[Saved data entries]
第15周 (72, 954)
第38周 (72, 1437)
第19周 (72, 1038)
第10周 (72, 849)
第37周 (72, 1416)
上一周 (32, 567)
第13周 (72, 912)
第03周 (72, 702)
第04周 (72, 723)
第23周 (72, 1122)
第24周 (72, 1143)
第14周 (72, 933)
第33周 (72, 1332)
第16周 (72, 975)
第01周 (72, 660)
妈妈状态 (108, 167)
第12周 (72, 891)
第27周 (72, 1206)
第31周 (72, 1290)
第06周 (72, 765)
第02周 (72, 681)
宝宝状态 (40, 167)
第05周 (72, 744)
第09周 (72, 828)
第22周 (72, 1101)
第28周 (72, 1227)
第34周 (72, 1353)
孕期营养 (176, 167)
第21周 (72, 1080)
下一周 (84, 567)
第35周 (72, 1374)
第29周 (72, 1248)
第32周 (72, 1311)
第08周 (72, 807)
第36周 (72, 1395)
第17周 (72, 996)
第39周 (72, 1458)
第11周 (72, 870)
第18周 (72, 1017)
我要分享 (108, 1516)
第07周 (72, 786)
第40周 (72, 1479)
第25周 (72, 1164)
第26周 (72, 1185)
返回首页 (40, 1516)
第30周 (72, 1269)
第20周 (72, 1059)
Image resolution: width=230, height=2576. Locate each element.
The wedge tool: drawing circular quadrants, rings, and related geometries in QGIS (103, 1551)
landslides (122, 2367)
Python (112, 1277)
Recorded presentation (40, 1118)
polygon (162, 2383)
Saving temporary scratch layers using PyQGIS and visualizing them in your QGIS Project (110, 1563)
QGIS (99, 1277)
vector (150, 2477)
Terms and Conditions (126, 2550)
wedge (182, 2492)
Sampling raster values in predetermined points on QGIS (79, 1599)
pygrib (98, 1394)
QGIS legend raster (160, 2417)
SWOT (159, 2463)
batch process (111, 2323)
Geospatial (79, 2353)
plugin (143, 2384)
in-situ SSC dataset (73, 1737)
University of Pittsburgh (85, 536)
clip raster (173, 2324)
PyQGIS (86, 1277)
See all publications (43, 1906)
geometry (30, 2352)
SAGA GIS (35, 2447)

◆ **What you should do**
Only the lines that contain the string "PyQGIS" are to be copied from the records.

◆ **Exercise solution**
Saving temporary scratch layers using PyQGIS and visualizing them in your QGIS Project (110, 1563)
PyQGIS (86, 1277)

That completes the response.